Sheet clamps or expandable-mandrel-type devices are utilized for temporarily holding sheets of material together, such as metal panels joined by riveting. These clamping devices have found particular application in the aircraft industry, where overlapping skin panels are temporarily secured together to maintain them in a rivet-hole-aligned position prior to riveting. The clamps frequently include elongated, slidable, needle-like structures with enlarged heads, which are introduced through a pair of aligned rivet holes. The sheets are secured by forced separation of the enlarged heads.
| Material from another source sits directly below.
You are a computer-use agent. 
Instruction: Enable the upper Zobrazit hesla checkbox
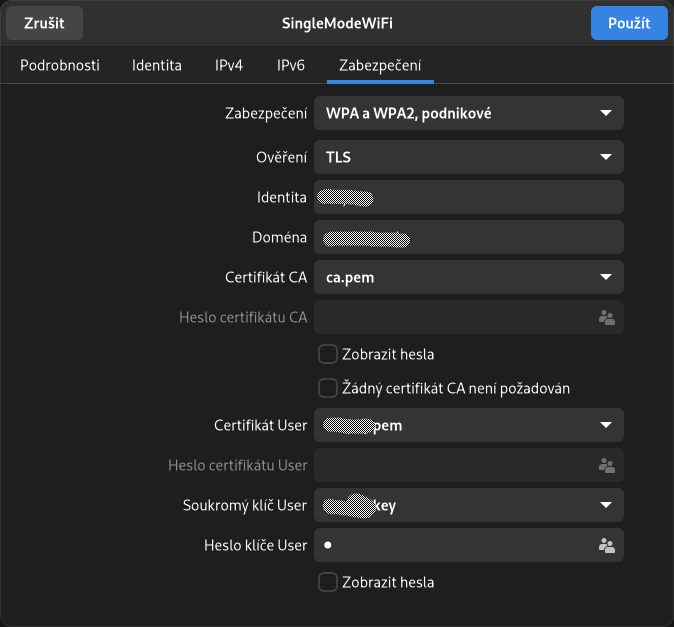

Clamping action for many of the clamping devices is achieved by pulling the needles toward the clamp body over a spreader bar, which causes transverse separation of the needle ends. Some of these clamp-like devices utilize a spring-biased action with the needle structures normally withdrawn into a clamp body, and the enlarged heads are in proximity to the clamp body leading end for subsequent extension and insertion into the sheet materials. The clamps are operable by extending the needles over and beyond a spreader bar, which allows the flexible head ends to be moved toward each other for insertion into aligned rivet holes. The clamp body is subsequently brought into proximity to the workpiece surface, either by the operator or by reaction to the spring pulling the needle members into the clamp body during needle member withdrawal through the clamp body. The spreader bar forces the needle ends to move apart to engage the inner panel, inner surface, thus securing the workpieces between the clamp body and the enlarged ends of the needles. Indicative of this normally-secured biasing action are the clamping devices shown in U.S. Pat. Nos. 2,188,450; 2,271,012; 2,365,787; 2,463,731; and 3,196,734. These clamps thus require a mechanical force to extend the needle members for insertion into the aligned holes of the sheets to be joined, and subsequent release of the moving mechanical force withdraws and expands the needle heads to contact the underlying workpiece inner surface and retain the workpieces between the expanded head ends and the clamp body. However, the maximum clamping force which the clamps exert is in some cases limited by the spring force, that is the product of the spring constant and the spring displacement. This spring force may not be adequate to clamp the two sheets together. The mechanical force to extend the needle members may be manually applied either by hand or with a tool to overcome a larger clamp bias force.
Other clamping or fastening devices utilize a mechanical operator to both engage and disengage the enlarged ends of needle-like clamps. These clamping devices with mechanical operators may utilize hydraulic fluids rather than a spring biasing force.